Myomectomy for Uterine Fibroids

Uterine fibroids are benign (non-cancerous) tumors that grow underneath the uterine lining, inside the uterine wall or outside the uterus. Fibroids are very common in women during their reproductive years.

Many women don’t feel any symptoms with uterine tumors or fibroids. But for others, these fibroids can cause excessive menstrual bleeding (also called menorrhagia), abnormal periods, uterine bleeding, pain, discomfort, frequent urination and infertility. The diagram below depicts different types of fibroids that can occur.

Surgery for uterine tumors can involve removing the entire uterus – known as a hysterectomy. While hysterectomy is a proven way to get rid of fibroids, it may not be the best treatment for every woman.

If you want to keep your uterus but not necessarily get pregnant in the future, there are a number of prescription drug treatments that may help to stop fibroid growth or even shrink them.

If you hope to later become pregnant, you may want to consider alternatives to hysterectomy like myomectomy. During myomectomy, surgeons remove the fibroids but not your uterus.

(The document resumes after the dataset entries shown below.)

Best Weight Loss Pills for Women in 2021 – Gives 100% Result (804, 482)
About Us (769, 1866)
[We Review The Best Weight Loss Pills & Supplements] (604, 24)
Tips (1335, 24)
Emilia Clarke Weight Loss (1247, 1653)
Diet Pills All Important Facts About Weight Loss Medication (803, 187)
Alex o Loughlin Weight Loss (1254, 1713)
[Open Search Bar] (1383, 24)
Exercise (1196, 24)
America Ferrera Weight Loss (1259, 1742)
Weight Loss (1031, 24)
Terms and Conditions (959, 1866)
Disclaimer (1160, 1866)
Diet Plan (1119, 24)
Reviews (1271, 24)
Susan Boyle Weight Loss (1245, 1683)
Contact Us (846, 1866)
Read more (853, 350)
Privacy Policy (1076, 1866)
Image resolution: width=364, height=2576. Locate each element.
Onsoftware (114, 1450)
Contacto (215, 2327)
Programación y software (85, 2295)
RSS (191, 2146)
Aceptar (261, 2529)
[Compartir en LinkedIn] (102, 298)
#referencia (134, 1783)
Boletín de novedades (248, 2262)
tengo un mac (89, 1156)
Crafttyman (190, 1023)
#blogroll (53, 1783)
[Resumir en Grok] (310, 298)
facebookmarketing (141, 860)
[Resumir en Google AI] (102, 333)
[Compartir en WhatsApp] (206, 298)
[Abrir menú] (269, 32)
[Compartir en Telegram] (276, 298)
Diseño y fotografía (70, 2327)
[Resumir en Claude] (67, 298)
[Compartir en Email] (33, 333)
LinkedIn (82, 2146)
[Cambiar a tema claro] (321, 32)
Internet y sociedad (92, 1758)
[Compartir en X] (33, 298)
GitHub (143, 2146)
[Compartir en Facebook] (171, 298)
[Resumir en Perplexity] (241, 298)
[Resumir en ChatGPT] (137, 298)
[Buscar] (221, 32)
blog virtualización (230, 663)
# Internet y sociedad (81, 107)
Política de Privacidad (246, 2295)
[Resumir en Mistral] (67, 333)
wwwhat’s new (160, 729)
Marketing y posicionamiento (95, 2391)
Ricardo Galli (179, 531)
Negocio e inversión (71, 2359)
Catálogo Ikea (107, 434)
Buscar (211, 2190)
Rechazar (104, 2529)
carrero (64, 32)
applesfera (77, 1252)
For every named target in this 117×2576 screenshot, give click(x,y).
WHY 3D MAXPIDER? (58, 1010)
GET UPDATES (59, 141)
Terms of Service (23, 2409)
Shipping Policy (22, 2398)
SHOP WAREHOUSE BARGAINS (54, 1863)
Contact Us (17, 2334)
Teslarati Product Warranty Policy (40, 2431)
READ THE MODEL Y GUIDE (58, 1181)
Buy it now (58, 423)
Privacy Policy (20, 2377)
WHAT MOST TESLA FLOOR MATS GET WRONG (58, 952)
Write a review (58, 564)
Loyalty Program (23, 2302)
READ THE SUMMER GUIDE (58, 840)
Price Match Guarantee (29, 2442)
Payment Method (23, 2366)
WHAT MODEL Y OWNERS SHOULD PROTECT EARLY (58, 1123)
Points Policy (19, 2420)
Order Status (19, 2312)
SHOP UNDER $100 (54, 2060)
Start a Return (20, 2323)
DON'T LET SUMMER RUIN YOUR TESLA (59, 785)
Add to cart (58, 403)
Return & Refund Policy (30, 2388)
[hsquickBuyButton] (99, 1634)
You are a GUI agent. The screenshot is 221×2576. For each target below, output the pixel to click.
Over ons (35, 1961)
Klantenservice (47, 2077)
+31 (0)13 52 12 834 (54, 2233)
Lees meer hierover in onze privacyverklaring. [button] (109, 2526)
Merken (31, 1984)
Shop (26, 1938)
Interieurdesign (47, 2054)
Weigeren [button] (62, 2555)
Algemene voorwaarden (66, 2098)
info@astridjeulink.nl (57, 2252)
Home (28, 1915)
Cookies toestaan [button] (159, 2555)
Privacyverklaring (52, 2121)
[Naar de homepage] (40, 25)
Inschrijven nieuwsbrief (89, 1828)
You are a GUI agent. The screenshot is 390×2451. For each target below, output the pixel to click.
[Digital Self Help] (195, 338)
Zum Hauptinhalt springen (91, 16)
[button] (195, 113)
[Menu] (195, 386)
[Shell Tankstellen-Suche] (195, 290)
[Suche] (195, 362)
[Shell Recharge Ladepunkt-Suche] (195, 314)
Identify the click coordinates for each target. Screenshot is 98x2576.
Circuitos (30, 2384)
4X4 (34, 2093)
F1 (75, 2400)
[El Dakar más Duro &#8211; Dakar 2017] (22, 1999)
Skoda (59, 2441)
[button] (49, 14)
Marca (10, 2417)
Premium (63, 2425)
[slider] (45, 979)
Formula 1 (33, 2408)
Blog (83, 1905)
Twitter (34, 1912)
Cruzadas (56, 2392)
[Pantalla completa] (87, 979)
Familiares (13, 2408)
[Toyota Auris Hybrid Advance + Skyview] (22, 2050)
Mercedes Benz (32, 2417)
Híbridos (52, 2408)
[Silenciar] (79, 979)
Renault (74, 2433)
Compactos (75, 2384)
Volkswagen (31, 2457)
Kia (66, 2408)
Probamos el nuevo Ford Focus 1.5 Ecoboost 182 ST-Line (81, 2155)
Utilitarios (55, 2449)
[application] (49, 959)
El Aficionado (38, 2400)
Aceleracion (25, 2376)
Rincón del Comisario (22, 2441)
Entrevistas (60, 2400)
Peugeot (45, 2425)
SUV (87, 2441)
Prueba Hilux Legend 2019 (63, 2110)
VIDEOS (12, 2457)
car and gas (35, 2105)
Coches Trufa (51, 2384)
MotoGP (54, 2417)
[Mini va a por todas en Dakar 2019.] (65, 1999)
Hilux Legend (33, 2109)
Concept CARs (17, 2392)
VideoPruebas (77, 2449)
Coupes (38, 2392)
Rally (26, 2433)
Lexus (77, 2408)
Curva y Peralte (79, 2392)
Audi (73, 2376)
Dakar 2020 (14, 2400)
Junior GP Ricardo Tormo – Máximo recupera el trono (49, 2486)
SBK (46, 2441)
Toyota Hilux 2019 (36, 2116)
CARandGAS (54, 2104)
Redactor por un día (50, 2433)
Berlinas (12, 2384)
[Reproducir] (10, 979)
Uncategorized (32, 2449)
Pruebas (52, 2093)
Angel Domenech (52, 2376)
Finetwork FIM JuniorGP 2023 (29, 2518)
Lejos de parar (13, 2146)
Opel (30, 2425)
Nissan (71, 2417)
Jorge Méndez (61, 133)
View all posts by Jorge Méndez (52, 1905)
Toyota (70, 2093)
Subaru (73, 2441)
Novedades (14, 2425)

All surgery presents risk, including da Vinci Surgery. Results, including cosmetic results, may vary. Serious complications may occur in any surgery, up to and including death. Examples of serious and life-threatening complications, which may require hospitalization, include injury to tissues or organs; bleeding; infection, and internal scarring that can cause long-lasting dysfunction or pain. Temporary pain or nerve injury has been linked to the inverted position often used during abdominal and pelvic surgery. Patients should understand that risks of surgery include potential for human error and potential for equipment failure. Risk specific to minimally invasive surgery may include: a longer operative time; the need to convert the procedure to an open approach; or the need for additional or larger incision sites. Converting the procedure to open could mean a longer operative time, long time under anesthesia, and could lead to increased complications. Research suggests that there may be an increased risk of incision-site hernia with single-incision surgery. Patients who bleed easily, have abnormal blood clotting, are pregnant or morbidly obese are typically not candidates for minimally invasive surgery, including da Vinci Surgery. Other surgical approaches are available. Patients should review the risks associated with all surgical approaches. They should talk to their doctors about their surgical experience and to decide if da Vinci is right for them. For more complete information on surgical risks, safety and indications for use, please refer to http://www.davincisurgery.com/da-vinci-surgery/safety-information.php.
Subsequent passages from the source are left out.